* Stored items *
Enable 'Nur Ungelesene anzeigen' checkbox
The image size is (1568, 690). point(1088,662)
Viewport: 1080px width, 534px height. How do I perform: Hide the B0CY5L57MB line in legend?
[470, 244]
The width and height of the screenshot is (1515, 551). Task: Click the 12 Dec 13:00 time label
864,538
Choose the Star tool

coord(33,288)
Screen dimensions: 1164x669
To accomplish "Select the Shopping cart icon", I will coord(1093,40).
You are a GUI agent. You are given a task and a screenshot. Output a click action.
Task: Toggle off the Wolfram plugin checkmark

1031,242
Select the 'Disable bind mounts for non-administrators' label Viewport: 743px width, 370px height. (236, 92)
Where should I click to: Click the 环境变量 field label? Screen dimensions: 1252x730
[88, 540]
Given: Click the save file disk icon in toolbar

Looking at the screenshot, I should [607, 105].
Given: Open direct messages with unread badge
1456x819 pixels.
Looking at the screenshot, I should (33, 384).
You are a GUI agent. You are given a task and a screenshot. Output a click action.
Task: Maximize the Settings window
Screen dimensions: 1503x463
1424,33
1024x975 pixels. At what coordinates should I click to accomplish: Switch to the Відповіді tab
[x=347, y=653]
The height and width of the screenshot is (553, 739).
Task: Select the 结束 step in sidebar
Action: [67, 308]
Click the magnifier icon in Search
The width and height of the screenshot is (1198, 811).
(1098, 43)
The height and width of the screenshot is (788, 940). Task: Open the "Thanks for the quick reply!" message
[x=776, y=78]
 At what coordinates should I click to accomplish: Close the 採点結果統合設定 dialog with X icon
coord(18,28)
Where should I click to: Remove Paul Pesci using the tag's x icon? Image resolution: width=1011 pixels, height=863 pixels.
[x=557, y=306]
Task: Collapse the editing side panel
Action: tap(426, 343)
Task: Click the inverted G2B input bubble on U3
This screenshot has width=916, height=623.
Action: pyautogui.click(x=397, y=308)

* EXERCISE REQUIREMENTS *
Character for character, reproduce all of the lines above.

* REPLY TO THE EXERCISE *
Enable 'Nur Ungelesene anzeigen' checkbox
The image size is (1568, 690). point(1088,662)
Viewport: 1080px width, 534px height. How do I perform: Hide the B0CY5L57MB line in legend?
[470, 244]
The width and height of the screenshot is (1515, 551). Task: Click the 12 Dec 13:00 time label
864,538
Choose the Star tool

coord(33,288)
Screen dimensions: 1164x669
To accomplish "Select the Shopping cart icon", I will coord(1093,40).
You are a GUI agent. You are given a task and a screenshot. Output a click action.
Task: Toggle off the Wolfram plugin checkmark

1031,242
Select the 'Disable bind mounts for non-administrators' label Viewport: 743px width, 370px height. (236, 92)
Where should I click to: Click the 环境变量 field label? Screen dimensions: 1252x730
[88, 540]
Given: Click the save file disk icon in toolbar

Looking at the screenshot, I should [607, 105].
Given: Open direct messages with unread badge
1456x819 pixels.
Looking at the screenshot, I should (33, 384).
You are a GUI agent. You are given a task and a screenshot. Output a click action.
Task: Maximize the Settings window
Screen dimensions: 1503x463
1424,33
1024x975 pixels. At what coordinates should I click to accomplish: Switch to the Відповіді tab
[x=347, y=653]
The height and width of the screenshot is (553, 739).
Task: Select the 结束 step in sidebar
Action: [67, 308]
Click the magnifier icon in Search
The width and height of the screenshot is (1198, 811).
(1098, 43)
The height and width of the screenshot is (788, 940). Task: Open the "Thanks for the quick reply!" message
[x=776, y=78]
 At what coordinates should I click to accomplish: Close the 採点結果統合設定 dialog with X icon
coord(18,28)
Where should I click to: Remove Paul Pesci using the tag's x icon? Image resolution: width=1011 pixels, height=863 pixels.
[x=557, y=306]
Task: Collapse the editing side panel
Action: tap(426, 343)
Task: Click the inverted G2B input bubble on U3
This screenshot has width=916, height=623.
Action: pyautogui.click(x=397, y=308)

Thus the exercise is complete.